## [Work instruction]
Ignoring the pictures, copy the data exactly.

## [Pixel coordinate grounding data]
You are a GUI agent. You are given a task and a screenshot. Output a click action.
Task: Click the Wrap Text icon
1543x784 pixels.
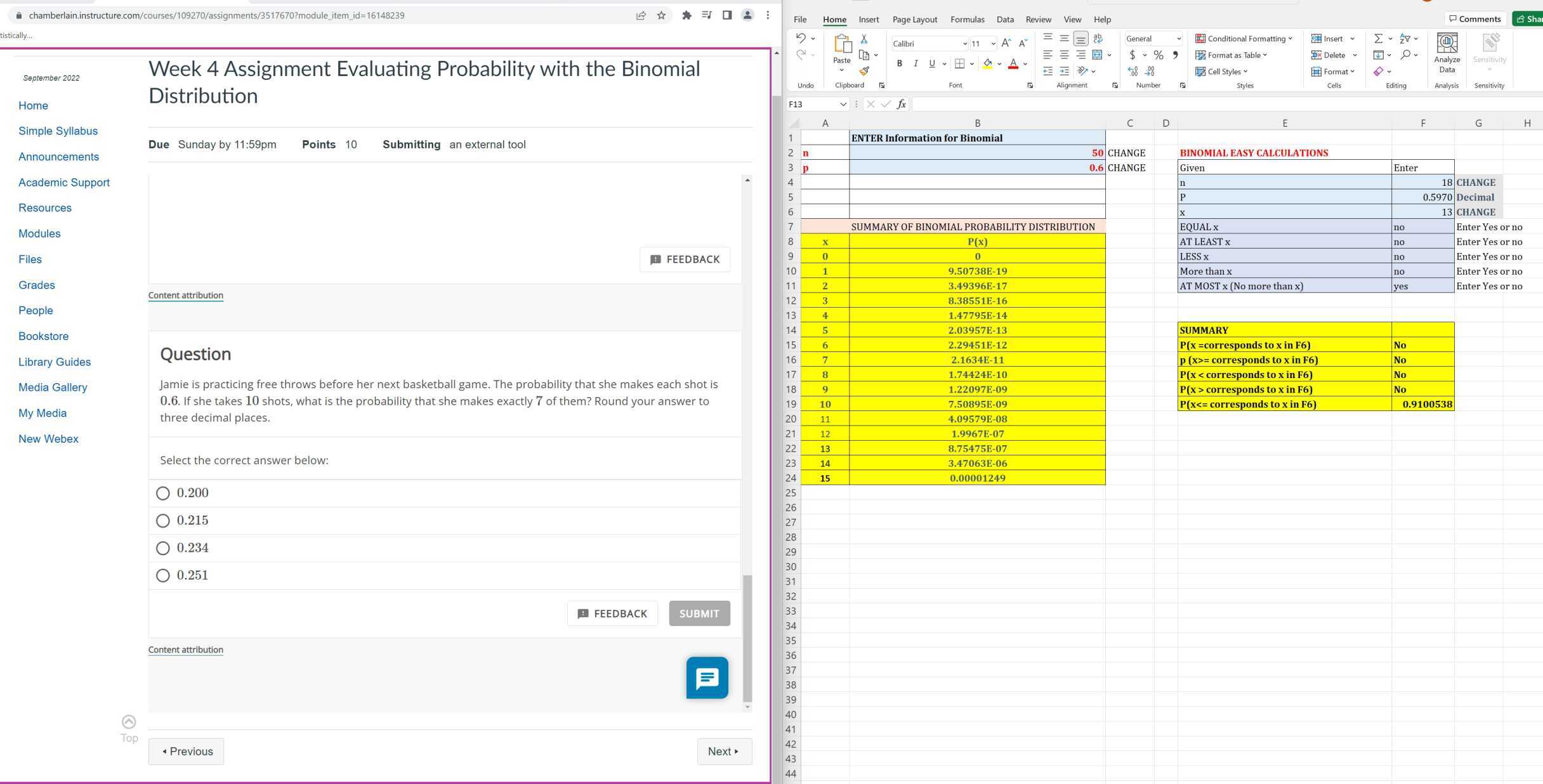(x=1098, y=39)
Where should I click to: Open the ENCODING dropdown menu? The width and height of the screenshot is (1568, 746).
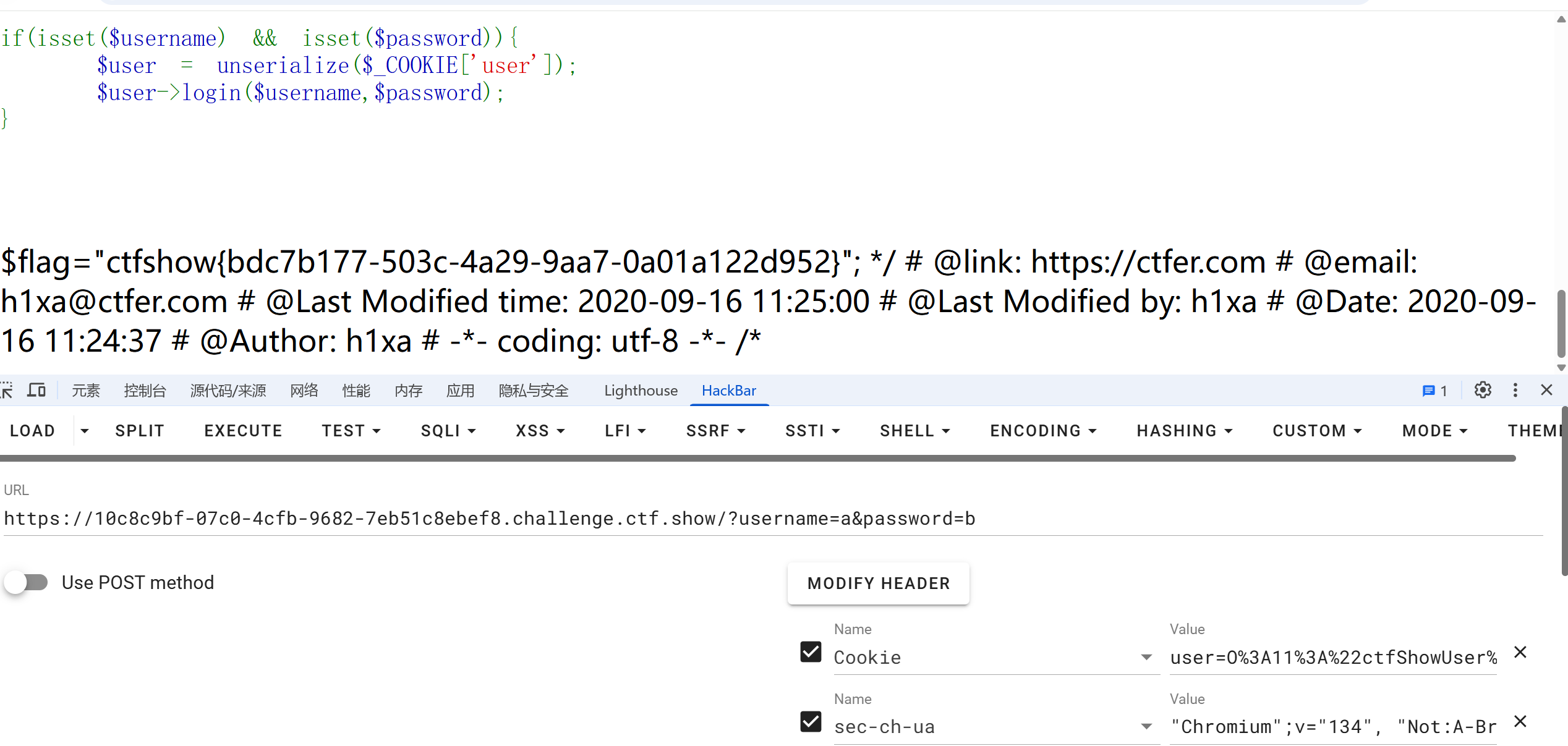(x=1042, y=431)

## [Solution below]
You are a GUI agent. You are given a task and a screenshot. Output a click action.
Task: Click the Wrap Text icon
1543x784 pixels.
(x=1098, y=39)
Where should I click to: Open the ENCODING dropdown menu? The width and height of the screenshot is (1568, 746).
(x=1042, y=431)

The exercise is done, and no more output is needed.